Joseph is remembered for being a ‘dreamer’.  Often that is used as a derogatory term, as it was by his brothers when they decided to kill him, a sentence that was commuted to being sold into slavery. When I was at school teachers often criticised me for looking out of the window, ‘daydreaming’, rather than concentrating on what they were saying. But it didn’t mean I wasn’t listening.
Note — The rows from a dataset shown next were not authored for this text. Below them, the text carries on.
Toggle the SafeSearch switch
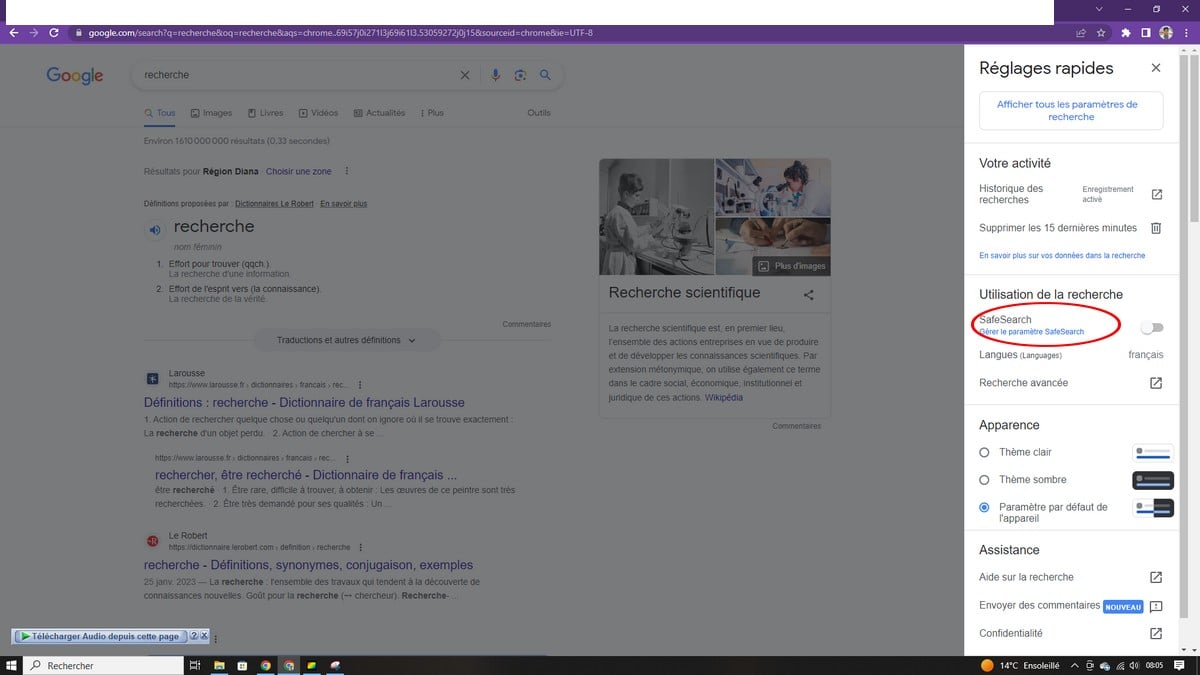The width and height of the screenshot is (1200, 675). (1151, 327)
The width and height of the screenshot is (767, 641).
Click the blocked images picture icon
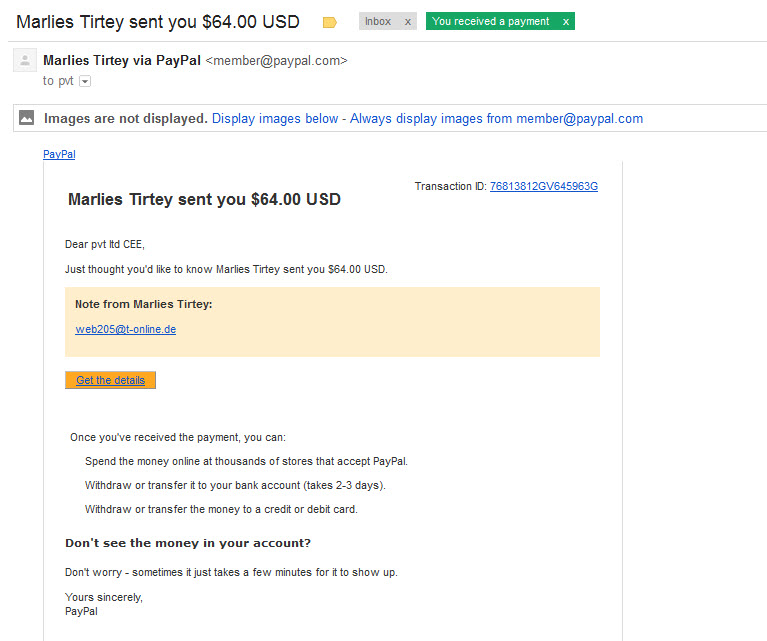point(26,118)
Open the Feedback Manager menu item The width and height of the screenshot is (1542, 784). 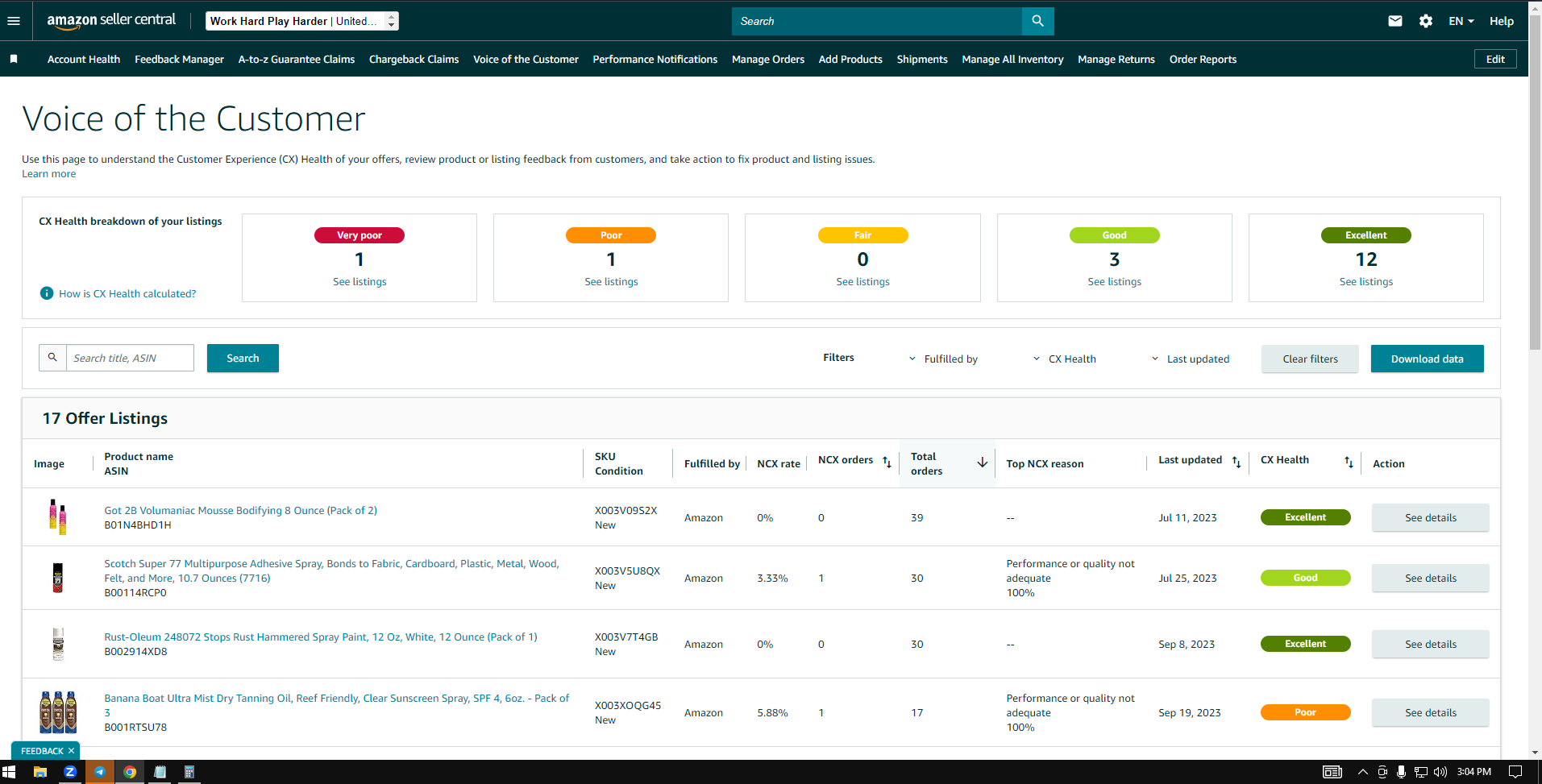[179, 59]
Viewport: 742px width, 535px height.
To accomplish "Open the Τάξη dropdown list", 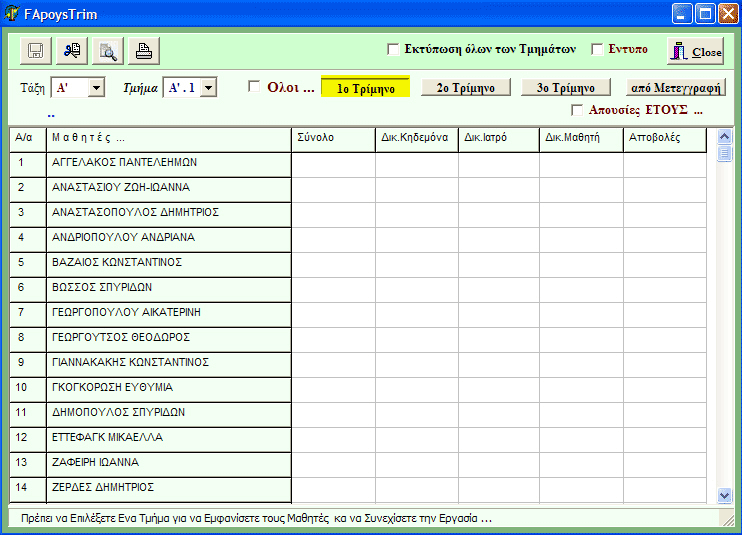I will coord(96,88).
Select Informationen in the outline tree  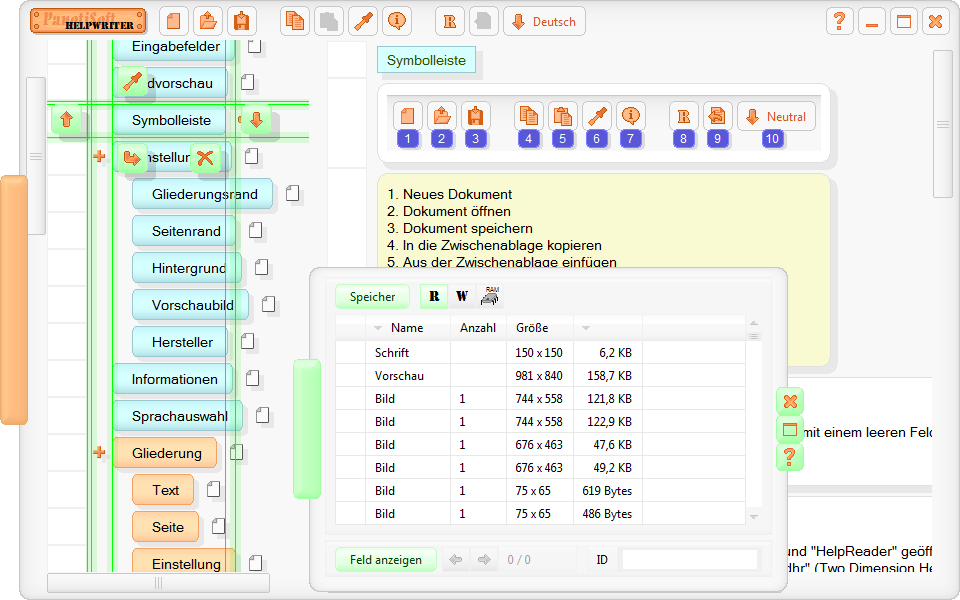pos(174,379)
Just that sometimes we have to let someone else’s words take flight in our own minds in order to apply them to ourselves.

 

I also tend to have quite vivid dreams at night, some of which can be understood in the morning as relating to my current situation, and others prompt me to pray for the people who have appeared in them.  I don’t think of these as revelations from God as certain of Joseph’s dreams were, but perhaps he had a similarly ‘overactive imagination’, as my wife says, as a precondition for being open to God speaking to him in this way.

 

Many of Joseph’s divine dreams, or his interpretation of other people’s dreams (discernment, which is said in the New Testament to be one of the gifts of the Holy Spirit), took a long time to come to fruition.  Even when his interpretation of a fellow servant’s dream in prison foretold that man’s release, he himself did not benefit until his interpretation was remembered two years later. Gifts that God gives are usually for the benefit of other people, not ourselves, and prophetic dreams, like any other prophecy will be fulfilled at the ‘right’ time, which calls for patience. Thank God fo trhe gift of imagination, and dreaming.